Recorded data below:

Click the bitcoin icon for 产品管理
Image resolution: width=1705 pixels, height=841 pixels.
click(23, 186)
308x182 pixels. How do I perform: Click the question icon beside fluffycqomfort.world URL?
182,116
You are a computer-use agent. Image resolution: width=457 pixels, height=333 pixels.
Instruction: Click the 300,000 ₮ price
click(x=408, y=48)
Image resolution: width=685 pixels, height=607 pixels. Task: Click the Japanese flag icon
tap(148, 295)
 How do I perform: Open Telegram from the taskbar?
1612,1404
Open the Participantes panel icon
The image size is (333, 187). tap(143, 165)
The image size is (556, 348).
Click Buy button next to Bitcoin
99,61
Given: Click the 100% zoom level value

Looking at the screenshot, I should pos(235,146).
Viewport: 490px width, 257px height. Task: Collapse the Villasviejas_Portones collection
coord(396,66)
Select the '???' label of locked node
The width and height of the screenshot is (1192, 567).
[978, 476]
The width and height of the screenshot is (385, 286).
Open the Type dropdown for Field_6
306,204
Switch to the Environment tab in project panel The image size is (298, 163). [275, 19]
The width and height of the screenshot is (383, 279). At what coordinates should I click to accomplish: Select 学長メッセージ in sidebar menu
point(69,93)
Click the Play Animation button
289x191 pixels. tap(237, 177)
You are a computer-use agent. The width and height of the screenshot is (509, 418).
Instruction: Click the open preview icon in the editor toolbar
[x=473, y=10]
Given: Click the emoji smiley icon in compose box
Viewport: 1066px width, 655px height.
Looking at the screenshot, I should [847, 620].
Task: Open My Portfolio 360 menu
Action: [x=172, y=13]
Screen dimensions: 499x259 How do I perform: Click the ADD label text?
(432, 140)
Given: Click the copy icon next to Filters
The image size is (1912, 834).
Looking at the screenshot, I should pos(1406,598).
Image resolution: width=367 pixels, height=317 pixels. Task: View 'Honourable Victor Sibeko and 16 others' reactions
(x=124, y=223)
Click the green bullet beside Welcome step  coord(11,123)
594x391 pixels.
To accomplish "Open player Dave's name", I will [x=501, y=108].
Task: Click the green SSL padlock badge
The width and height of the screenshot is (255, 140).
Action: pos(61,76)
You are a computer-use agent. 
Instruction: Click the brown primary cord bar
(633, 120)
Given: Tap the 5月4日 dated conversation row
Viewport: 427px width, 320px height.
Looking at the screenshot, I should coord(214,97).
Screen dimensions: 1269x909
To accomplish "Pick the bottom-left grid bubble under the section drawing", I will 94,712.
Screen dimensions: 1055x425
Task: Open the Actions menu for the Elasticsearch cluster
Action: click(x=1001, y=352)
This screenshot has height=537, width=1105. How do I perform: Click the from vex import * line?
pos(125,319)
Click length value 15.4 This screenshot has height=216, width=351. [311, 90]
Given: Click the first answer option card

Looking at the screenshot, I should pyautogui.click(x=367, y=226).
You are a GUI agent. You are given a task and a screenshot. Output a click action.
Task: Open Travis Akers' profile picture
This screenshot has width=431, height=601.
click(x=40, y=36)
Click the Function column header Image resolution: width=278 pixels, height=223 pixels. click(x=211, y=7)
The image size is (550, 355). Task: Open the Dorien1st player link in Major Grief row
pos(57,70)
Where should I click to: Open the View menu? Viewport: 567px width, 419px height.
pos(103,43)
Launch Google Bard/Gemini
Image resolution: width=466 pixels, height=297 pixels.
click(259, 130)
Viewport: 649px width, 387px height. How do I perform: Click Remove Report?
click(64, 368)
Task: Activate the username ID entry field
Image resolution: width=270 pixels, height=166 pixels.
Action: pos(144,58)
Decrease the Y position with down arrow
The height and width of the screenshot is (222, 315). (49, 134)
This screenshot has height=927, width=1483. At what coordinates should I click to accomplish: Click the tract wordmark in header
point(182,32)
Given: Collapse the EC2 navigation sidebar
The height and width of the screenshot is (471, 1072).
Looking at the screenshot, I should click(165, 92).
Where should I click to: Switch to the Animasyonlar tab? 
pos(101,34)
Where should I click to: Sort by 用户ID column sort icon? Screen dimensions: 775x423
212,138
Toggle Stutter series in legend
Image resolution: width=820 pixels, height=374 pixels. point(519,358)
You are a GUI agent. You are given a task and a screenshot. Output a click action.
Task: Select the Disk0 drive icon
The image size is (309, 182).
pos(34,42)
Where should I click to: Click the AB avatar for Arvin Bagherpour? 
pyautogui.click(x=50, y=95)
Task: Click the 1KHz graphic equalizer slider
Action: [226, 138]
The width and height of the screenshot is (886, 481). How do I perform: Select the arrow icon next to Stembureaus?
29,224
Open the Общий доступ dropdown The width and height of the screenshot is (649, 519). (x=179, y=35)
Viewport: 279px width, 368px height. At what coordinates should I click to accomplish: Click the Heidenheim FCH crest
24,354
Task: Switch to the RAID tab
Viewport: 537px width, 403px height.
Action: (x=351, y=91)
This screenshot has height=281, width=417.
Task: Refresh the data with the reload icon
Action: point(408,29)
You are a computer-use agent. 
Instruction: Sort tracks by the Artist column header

End of Recorded data.

- [Aim of the exercise]: What belongs in the answer is each line of the data that has the word "computer".

- [Completed exercise]:
You are a computer-use agent. Image resolution: width=457 pixels, height=333 pixels.
You are a computer-use agent. The width and height of the screenshot is (509, 418).
You are a computer-use agent. 
You are a computer-use agent. 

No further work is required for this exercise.